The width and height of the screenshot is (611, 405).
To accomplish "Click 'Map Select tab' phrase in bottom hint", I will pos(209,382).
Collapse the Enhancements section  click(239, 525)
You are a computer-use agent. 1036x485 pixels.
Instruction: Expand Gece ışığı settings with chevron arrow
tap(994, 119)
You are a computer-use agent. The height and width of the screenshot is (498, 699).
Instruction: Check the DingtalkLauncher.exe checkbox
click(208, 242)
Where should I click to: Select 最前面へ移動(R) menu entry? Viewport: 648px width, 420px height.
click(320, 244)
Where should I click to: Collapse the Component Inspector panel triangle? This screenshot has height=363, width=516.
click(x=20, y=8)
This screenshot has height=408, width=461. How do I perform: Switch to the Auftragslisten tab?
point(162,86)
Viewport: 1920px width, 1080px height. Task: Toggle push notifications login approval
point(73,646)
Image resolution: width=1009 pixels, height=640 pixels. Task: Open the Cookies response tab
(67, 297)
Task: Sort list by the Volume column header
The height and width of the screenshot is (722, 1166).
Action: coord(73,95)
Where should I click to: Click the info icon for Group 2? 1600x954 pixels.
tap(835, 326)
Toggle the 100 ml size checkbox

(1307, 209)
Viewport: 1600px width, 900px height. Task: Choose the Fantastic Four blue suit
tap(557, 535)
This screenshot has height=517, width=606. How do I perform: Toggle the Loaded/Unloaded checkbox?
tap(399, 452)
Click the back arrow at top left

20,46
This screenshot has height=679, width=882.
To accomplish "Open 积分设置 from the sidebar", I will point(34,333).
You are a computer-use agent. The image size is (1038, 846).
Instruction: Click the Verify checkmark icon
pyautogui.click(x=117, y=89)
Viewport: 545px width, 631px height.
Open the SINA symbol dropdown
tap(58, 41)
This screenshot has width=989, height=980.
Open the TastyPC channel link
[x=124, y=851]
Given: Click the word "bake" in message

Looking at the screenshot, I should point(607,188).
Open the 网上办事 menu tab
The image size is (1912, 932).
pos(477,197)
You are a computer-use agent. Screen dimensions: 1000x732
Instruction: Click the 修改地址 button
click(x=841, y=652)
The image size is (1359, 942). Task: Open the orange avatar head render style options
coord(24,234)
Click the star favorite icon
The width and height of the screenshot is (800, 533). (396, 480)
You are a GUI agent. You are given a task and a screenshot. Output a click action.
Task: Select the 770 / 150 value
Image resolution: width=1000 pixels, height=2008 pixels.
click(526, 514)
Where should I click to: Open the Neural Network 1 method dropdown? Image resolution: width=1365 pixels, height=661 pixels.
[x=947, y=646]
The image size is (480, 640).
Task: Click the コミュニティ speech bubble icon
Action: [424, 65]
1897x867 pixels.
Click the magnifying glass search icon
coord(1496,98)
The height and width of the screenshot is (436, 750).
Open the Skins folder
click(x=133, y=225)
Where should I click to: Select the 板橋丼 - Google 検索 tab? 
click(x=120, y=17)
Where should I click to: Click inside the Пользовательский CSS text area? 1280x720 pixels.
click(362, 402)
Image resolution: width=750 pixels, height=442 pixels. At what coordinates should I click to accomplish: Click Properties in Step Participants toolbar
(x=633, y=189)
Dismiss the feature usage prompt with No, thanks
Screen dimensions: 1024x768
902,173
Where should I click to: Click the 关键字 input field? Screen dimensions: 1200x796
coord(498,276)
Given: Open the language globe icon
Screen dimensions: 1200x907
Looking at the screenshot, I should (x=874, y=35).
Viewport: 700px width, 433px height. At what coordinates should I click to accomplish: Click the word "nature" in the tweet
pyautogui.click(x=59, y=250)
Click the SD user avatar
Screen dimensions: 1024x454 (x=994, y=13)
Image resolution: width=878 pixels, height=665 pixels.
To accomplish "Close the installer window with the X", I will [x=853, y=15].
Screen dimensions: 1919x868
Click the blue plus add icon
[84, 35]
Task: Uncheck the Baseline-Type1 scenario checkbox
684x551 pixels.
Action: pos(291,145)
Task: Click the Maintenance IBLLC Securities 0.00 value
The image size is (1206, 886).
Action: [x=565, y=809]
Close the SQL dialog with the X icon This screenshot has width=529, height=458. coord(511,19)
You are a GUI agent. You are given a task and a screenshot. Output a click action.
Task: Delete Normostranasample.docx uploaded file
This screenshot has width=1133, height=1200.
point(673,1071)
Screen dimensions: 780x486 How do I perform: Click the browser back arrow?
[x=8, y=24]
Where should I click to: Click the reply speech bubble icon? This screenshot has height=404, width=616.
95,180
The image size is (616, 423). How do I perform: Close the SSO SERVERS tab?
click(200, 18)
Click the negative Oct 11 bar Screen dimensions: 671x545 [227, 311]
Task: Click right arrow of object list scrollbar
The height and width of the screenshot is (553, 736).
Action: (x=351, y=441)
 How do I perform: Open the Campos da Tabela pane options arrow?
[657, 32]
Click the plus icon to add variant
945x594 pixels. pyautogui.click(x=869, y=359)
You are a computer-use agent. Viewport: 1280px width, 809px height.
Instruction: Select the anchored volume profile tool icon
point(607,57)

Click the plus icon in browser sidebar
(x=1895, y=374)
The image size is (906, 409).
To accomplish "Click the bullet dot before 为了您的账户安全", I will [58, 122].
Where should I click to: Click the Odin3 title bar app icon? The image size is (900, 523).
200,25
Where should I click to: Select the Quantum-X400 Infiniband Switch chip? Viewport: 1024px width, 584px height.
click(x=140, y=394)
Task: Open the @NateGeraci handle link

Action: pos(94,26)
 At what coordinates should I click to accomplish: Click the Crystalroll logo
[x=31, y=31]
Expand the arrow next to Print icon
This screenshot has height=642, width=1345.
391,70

━━━━

Exercise goal. A verbatim copy of the listing is needed.

The completed task.
The width and height of the screenshot is (611, 405).
To accomplish "Click 'Map Select tab' phrase in bottom hint", I will pos(209,382).
Collapse the Enhancements section  click(239, 525)
You are a computer-use agent. 1036x485 pixels.
Instruction: Expand Gece ışığı settings with chevron arrow
tap(994, 119)
You are a computer-use agent. The height and width of the screenshot is (498, 699).
Instruction: Check the DingtalkLauncher.exe checkbox
click(208, 242)
Where should I click to: Select 最前面へ移動(R) menu entry? Viewport: 648px width, 420px height.
click(320, 244)
Where should I click to: Collapse the Component Inspector panel triangle? This screenshot has height=363, width=516.
click(x=20, y=8)
This screenshot has height=408, width=461. How do I perform: Switch to the Auftragslisten tab?
point(162,86)
Viewport: 1920px width, 1080px height. Task: Toggle push notifications login approval
point(73,646)
Image resolution: width=1009 pixels, height=640 pixels. Task: Open the Cookies response tab
(67, 297)
Task: Sort list by the Volume column header
The height and width of the screenshot is (722, 1166).
Action: coord(73,95)
Where should I click to: Click the info icon for Group 2? 1600x954 pixels.
tap(835, 326)
Toggle the 100 ml size checkbox

(1307, 209)
Viewport: 1600px width, 900px height. Task: Choose the Fantastic Four blue suit
tap(557, 535)
This screenshot has height=517, width=606. How do I perform: Toggle the Loaded/Unloaded checkbox?
tap(399, 452)
Click the back arrow at top left

20,46
This screenshot has height=679, width=882.
To accomplish "Open 积分设置 from the sidebar", I will point(34,333).
You are a computer-use agent. The image size is (1038, 846).
Instruction: Click the Verify checkmark icon
pyautogui.click(x=117, y=89)
Viewport: 545px width, 631px height.
Open the SINA symbol dropdown
tap(58, 41)
This screenshot has width=989, height=980.
Open the TastyPC channel link
[x=124, y=851]
Given: Click the word "bake" in message

Looking at the screenshot, I should point(607,188).
Open the 网上办事 menu tab
The image size is (1912, 932).
pos(477,197)
You are a computer-use agent. Screen dimensions: 1000x732
Instruction: Click the 修改地址 button
click(x=841, y=652)
The image size is (1359, 942). Task: Open the orange avatar head render style options
coord(24,234)
Click the star favorite icon
The width and height of the screenshot is (800, 533). (396, 480)
You are a GUI agent. You are given a task and a screenshot. Output a click action.
Task: Select the 770 / 150 value
Image resolution: width=1000 pixels, height=2008 pixels.
click(526, 514)
Where should I click to: Open the Neural Network 1 method dropdown? Image resolution: width=1365 pixels, height=661 pixels.
[x=947, y=646]
The image size is (480, 640).
Task: Click the コミュニティ speech bubble icon
Action: [424, 65]
1897x867 pixels.
Click the magnifying glass search icon
coord(1496,98)
The height and width of the screenshot is (436, 750).
Open the Skins folder
click(x=133, y=225)
Where should I click to: Select the 板橋丼 - Google 検索 tab? 
click(x=120, y=17)
Where should I click to: Click inside the Пользовательский CSS text area? 1280x720 pixels.
click(362, 402)
Image resolution: width=750 pixels, height=442 pixels. At what coordinates should I click to accomplish: Click Properties in Step Participants toolbar
(x=633, y=189)
Dismiss the feature usage prompt with No, thanks
Screen dimensions: 1024x768
902,173
Where should I click to: Click the 关键字 input field? Screen dimensions: 1200x796
coord(498,276)
Given: Open the language globe icon
Screen dimensions: 1200x907
Looking at the screenshot, I should (x=874, y=35).
Viewport: 700px width, 433px height. At what coordinates should I click to accomplish: Click the word "nature" in the tweet
pyautogui.click(x=59, y=250)
Click the SD user avatar
Screen dimensions: 1024x454 (x=994, y=13)
Image resolution: width=878 pixels, height=665 pixels.
To accomplish "Close the installer window with the X", I will [x=853, y=15].
Screen dimensions: 1919x868
Click the blue plus add icon
[84, 35]
Task: Uncheck the Baseline-Type1 scenario checkbox
684x551 pixels.
Action: pos(291,145)
Task: Click the Maintenance IBLLC Securities 0.00 value
The image size is (1206, 886).
Action: [x=565, y=809]
Close the SQL dialog with the X icon This screenshot has width=529, height=458. coord(511,19)
You are a GUI agent. You are given a task and a screenshot. Output a click action.
Task: Delete Normostranasample.docx uploaded file
This screenshot has width=1133, height=1200.
point(673,1071)
Screen dimensions: 780x486 How do I perform: Click the browser back arrow?
[x=8, y=24]
Where should I click to: Click the reply speech bubble icon? This screenshot has height=404, width=616.
95,180
The image size is (616, 423). How do I perform: Close the SSO SERVERS tab?
click(200, 18)
Click the negative Oct 11 bar Screen dimensions: 671x545 [227, 311]
Task: Click right arrow of object list scrollbar
The height and width of the screenshot is (553, 736).
Action: (x=351, y=441)
 How do I perform: Open the Campos da Tabela pane options arrow?
[657, 32]
Click the plus icon to add variant
945x594 pixels. pyautogui.click(x=869, y=359)
You are a computer-use agent. Viewport: 1280px width, 809px height.
Instruction: Select the anchored volume profile tool icon
point(607,57)

Click the plus icon in browser sidebar
(x=1895, y=374)
The image size is (906, 409).
To accomplish "Click the bullet dot before 为了您的账户安全", I will [58, 122].
Where should I click to: Click the Odin3 title bar app icon? The image size is (900, 523).
200,25
Where should I click to: Select the Quantum-X400 Infiniband Switch chip? Viewport: 1024px width, 584px height.
click(x=140, y=394)
Task: Open the @NateGeraci handle link

Action: pos(94,26)
 At what coordinates should I click to accomplish: Click the Crystalroll logo
[x=31, y=31]
Expand the arrow next to Print icon
This screenshot has height=642, width=1345.
391,70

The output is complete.